** Opening Material shown block **

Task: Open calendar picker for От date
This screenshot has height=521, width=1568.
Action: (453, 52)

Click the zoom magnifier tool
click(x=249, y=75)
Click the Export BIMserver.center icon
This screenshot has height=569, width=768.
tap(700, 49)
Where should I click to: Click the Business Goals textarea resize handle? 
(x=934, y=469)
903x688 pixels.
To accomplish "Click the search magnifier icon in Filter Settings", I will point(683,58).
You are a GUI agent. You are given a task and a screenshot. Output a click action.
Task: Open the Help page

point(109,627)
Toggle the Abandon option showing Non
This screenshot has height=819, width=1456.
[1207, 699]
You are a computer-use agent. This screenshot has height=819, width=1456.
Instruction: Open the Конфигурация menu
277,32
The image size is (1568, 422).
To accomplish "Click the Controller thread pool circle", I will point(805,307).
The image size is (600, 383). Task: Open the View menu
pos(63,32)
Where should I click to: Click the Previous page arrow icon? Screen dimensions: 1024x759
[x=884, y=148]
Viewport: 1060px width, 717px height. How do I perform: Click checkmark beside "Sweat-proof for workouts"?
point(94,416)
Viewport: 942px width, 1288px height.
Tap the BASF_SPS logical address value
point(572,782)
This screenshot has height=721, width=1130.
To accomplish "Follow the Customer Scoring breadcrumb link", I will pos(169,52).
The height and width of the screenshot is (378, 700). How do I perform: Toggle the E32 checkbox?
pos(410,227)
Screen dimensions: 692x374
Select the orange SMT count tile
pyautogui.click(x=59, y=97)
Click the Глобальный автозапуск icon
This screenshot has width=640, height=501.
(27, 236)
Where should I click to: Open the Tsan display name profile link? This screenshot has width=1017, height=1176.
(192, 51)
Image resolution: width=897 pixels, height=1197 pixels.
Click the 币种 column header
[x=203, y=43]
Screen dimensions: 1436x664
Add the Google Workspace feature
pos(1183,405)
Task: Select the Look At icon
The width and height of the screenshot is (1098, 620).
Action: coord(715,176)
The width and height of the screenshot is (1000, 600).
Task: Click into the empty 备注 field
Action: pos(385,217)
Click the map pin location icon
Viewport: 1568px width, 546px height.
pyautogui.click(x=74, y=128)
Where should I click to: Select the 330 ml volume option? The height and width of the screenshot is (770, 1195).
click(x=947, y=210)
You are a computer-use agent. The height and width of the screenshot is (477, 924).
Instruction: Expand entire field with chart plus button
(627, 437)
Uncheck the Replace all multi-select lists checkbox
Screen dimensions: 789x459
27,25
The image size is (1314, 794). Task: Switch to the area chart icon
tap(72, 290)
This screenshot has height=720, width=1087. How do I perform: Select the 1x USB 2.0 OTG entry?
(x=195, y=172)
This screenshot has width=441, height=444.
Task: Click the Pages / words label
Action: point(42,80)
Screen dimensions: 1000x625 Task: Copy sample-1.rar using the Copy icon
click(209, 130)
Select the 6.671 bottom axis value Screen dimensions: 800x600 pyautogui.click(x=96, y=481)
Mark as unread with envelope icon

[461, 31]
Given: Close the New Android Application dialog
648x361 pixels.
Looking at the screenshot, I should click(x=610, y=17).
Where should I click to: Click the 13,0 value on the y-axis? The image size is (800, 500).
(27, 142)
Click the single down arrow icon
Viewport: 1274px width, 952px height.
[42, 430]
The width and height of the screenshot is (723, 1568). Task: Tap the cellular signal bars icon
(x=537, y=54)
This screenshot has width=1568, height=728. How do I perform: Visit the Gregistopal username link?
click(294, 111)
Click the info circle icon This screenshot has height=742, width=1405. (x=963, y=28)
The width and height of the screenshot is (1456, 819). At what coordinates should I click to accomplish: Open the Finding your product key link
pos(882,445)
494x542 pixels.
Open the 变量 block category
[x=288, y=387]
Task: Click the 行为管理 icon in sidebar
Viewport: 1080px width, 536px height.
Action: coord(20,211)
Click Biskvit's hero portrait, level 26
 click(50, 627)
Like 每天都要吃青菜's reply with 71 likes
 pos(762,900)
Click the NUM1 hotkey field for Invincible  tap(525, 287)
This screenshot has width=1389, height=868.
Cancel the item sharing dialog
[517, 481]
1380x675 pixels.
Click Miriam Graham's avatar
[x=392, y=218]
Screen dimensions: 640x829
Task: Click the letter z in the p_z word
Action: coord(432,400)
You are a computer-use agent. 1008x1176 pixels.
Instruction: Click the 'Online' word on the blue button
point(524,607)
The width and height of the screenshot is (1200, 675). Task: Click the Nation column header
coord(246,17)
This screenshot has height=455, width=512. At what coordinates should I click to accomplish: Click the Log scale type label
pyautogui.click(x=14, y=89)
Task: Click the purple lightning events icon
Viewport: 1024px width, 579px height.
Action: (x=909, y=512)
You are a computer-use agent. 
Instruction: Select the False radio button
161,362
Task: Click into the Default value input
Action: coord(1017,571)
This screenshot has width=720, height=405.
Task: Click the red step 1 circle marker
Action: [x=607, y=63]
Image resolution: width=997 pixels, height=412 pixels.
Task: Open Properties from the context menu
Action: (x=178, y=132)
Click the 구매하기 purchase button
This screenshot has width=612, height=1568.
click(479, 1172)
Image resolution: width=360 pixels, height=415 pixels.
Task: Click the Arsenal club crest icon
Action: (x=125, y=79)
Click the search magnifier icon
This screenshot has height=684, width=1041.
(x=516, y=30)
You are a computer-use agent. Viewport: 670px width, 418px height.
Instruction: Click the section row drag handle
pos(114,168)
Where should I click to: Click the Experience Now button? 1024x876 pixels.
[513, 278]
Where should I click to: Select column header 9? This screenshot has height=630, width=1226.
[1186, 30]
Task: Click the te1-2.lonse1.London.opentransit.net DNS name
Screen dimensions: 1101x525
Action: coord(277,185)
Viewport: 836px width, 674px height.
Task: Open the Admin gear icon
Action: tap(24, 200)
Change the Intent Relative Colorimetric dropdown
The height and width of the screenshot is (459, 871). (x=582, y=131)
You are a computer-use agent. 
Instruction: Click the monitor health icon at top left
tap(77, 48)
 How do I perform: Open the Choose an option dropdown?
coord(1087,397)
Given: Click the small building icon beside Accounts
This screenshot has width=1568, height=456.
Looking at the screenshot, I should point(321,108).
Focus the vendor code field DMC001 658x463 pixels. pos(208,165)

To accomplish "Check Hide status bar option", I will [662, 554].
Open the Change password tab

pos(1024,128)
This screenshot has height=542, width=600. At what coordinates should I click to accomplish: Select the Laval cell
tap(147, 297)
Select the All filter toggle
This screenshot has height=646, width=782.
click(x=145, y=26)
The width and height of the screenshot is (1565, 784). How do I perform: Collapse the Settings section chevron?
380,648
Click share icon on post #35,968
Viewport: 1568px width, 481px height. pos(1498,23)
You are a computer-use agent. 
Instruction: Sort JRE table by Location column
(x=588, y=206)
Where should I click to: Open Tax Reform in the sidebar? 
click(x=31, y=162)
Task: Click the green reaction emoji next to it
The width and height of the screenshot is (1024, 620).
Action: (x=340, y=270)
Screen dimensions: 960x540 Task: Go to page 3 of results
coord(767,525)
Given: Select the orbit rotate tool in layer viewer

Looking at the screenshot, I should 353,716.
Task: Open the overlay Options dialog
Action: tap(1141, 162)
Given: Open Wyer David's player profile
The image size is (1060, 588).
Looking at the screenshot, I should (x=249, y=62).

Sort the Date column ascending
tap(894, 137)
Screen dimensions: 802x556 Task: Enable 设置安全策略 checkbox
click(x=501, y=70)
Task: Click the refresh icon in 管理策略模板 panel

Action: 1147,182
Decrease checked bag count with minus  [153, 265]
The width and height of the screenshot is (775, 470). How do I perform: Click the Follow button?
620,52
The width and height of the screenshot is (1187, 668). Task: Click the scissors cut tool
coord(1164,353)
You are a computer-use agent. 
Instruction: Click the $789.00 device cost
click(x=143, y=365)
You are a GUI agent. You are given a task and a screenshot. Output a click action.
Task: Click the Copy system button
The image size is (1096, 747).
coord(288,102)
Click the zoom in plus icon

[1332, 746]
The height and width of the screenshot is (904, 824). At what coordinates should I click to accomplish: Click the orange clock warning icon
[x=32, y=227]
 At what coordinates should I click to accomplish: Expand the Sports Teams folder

** Closing Material shown block **

## [Exercise]
Look back at the entries above. Retype the line with "Where should I click to: Click the Business", the line with "The image size is (1568, 422).", and all lines in between.

## [Response to the exercise]
Where should I click to: Click the Business Goals textarea resize handle? 
(x=934, y=469)
903x688 pixels.
To accomplish "Click the search magnifier icon in Filter Settings", I will point(683,58).
You are a GUI agent. You are given a task and a screenshot. Output a click action.
Task: Open the Help page

point(109,627)
Toggle the Abandon option showing Non
This screenshot has height=819, width=1456.
[1207, 699]
You are a computer-use agent. This screenshot has height=819, width=1456.
Instruction: Open the Конфигурация menu
277,32
The image size is (1568, 422).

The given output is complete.